● **What you have to do**
Filter the entries, keeping every line with the word "will".

[Stored records]

*** Block opens ***

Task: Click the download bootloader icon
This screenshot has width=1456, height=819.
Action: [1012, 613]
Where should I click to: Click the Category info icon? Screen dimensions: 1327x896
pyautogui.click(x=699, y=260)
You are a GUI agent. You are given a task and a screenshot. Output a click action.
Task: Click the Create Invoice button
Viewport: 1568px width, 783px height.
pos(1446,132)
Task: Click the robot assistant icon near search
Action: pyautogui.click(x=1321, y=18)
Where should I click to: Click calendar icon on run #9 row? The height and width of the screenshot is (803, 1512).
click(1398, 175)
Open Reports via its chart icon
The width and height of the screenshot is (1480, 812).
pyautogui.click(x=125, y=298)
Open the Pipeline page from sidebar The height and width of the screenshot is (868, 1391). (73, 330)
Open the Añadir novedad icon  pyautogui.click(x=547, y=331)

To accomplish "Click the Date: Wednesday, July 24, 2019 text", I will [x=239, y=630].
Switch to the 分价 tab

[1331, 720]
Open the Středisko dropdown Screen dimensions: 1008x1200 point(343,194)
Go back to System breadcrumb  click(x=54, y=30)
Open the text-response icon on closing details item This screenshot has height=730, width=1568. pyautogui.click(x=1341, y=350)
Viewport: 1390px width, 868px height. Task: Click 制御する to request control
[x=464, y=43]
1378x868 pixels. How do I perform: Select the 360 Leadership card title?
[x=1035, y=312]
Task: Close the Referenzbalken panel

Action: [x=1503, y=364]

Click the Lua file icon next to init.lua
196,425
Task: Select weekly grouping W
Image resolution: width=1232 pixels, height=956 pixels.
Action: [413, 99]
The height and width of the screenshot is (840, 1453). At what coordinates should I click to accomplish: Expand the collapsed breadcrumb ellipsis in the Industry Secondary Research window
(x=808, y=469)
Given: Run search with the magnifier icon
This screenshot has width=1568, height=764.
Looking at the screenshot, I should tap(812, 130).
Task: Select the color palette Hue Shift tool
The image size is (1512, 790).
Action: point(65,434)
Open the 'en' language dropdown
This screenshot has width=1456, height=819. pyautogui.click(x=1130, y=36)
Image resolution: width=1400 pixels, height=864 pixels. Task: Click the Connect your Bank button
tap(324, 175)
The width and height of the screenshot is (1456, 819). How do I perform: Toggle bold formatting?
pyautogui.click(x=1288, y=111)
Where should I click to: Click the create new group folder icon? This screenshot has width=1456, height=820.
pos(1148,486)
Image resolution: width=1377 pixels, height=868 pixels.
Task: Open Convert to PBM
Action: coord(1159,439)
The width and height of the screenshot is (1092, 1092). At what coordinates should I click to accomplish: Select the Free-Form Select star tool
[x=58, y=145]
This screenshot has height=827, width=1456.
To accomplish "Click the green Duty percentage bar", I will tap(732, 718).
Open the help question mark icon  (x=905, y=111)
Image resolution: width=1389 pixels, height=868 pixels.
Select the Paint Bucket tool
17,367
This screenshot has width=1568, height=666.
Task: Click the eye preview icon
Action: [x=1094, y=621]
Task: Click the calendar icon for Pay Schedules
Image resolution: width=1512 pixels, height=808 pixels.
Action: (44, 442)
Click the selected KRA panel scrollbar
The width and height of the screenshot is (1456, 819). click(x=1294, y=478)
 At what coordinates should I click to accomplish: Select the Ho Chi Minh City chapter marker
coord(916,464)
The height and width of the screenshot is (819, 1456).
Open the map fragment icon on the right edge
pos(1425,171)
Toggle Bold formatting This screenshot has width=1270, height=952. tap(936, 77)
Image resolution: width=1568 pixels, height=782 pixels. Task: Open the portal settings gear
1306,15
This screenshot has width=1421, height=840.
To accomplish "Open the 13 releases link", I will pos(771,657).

*** Block closes ***

● **Task result**
To accomplish "Click the Date: Wednesday, July 24, 2019 text", I will [x=239, y=630].
To accomplish "Click the green Duty percentage bar", I will tap(732, 718).
To accomplish "Open the 13 releases link", I will pos(771,657).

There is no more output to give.